Material shown.
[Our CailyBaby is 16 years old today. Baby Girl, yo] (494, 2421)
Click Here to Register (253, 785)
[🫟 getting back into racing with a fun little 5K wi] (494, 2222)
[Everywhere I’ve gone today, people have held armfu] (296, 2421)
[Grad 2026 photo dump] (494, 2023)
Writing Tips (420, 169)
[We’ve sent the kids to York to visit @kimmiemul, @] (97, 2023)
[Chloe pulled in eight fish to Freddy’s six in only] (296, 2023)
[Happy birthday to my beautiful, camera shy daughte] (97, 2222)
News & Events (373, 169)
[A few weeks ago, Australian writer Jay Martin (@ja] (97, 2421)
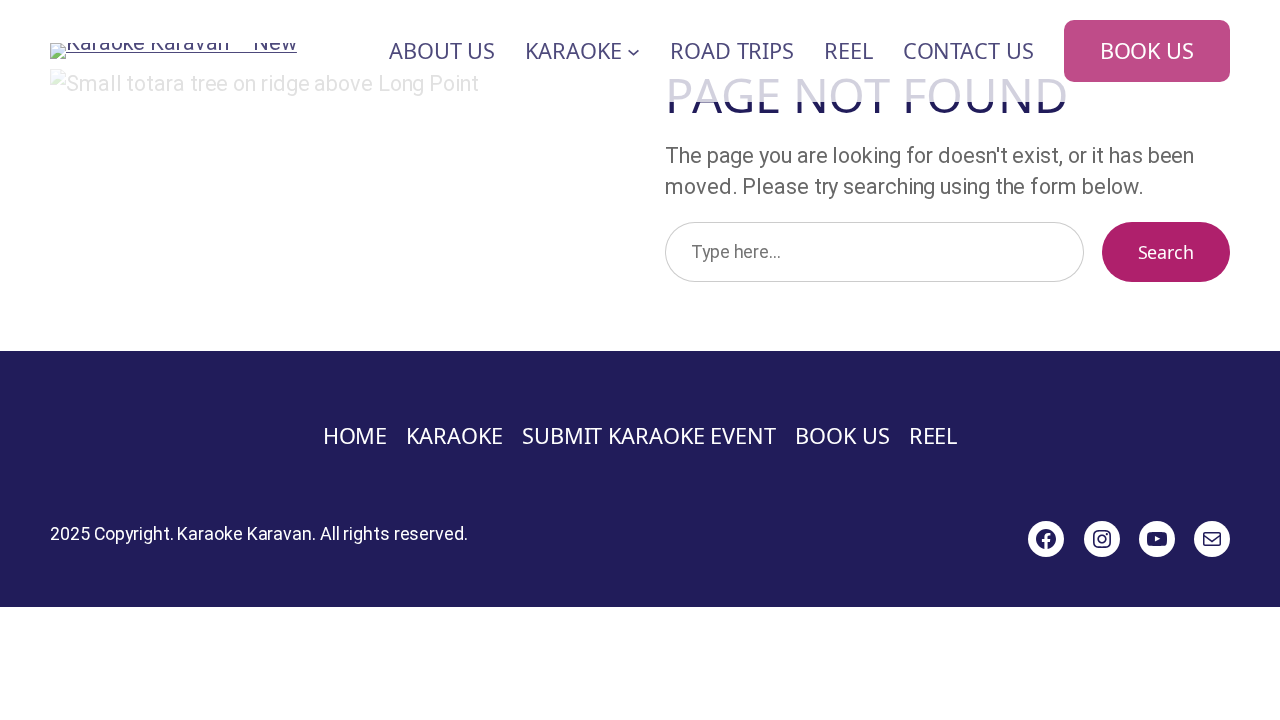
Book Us (1147, 50)
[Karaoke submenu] (633, 51)
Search (1166, 252)
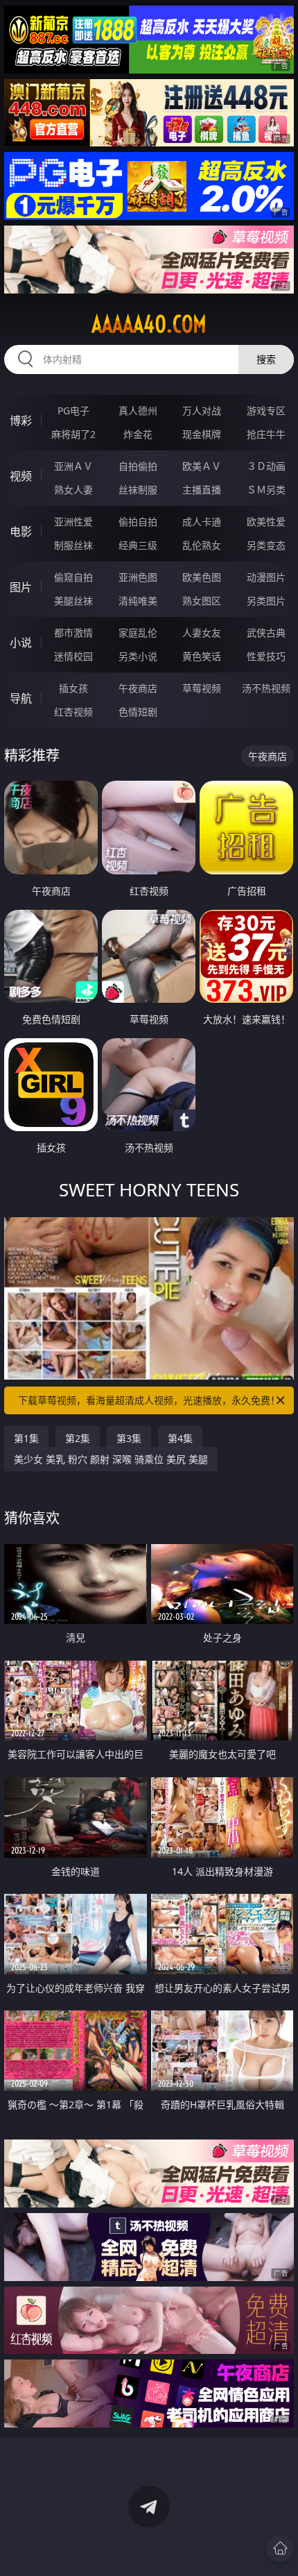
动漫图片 (266, 577)
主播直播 (201, 489)
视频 (21, 476)
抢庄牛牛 (266, 434)
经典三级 (138, 545)
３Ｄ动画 (266, 466)
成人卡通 (201, 521)
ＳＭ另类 (266, 489)
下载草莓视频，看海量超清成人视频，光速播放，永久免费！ (149, 1400)
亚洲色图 (138, 577)
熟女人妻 (73, 489)
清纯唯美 (138, 600)
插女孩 (73, 688)
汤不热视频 (266, 688)
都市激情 (73, 632)
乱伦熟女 (201, 545)
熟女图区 (201, 600)
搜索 (266, 359)
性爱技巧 (266, 656)
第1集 (26, 1438)
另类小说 (138, 656)
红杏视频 (73, 711)
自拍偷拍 (138, 466)
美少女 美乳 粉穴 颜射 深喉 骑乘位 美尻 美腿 (111, 1459)
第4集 (180, 1438)
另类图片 (266, 600)
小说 (21, 642)
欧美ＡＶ (201, 466)
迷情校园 (73, 656)
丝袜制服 (138, 489)
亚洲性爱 (73, 521)
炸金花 (137, 434)
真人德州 (138, 410)
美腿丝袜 (73, 600)
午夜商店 (138, 688)
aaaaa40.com (149, 324)
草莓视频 (201, 688)
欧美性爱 (266, 521)
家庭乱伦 (138, 632)
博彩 (21, 420)
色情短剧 (138, 711)
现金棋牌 (201, 434)
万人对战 (201, 410)
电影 (21, 531)
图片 (21, 587)
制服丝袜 (73, 545)
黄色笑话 (201, 656)
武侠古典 (266, 632)
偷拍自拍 (138, 521)
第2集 (77, 1438)
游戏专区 (266, 410)
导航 (21, 698)
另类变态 (266, 545)
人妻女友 (201, 632)
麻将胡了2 (73, 434)
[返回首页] (280, 2548)
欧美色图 (201, 577)
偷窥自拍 (73, 577)
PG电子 (73, 410)
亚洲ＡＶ (73, 466)
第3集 (128, 1438)
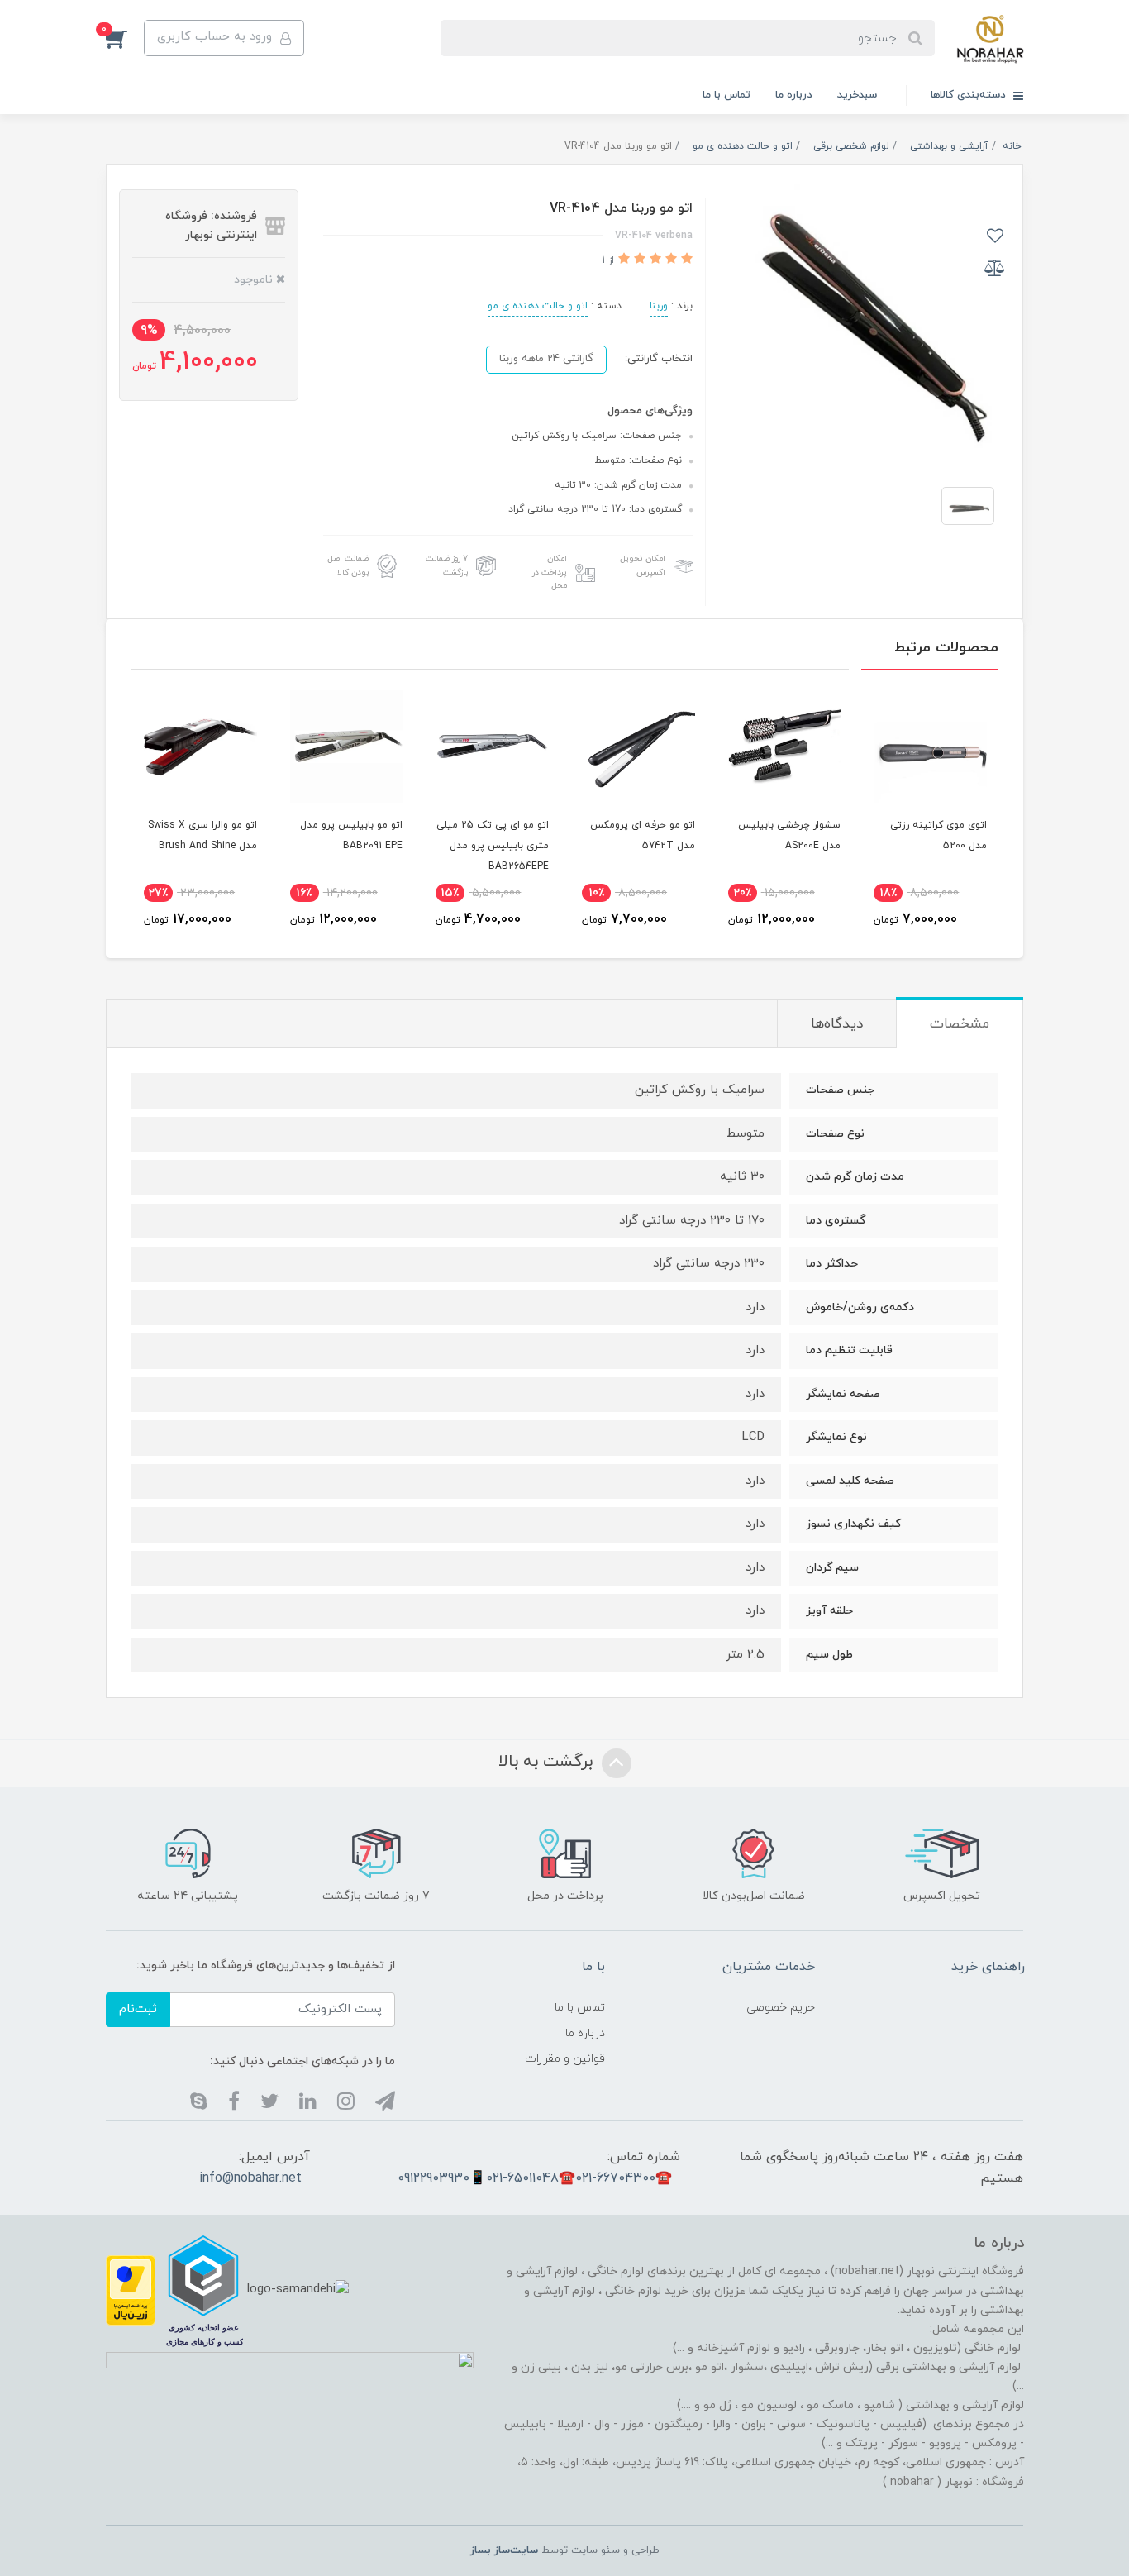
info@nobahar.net (250, 2178)
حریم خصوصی (780, 2007)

Task instructions. Search the records for the word "today". Copy every line that has it.

Task response.
[Our CailyBaby is 16 years old today. Baby Girl, yo] (494, 2421)
[Everywhere I’ve gone today, people have held armfu] (296, 2421)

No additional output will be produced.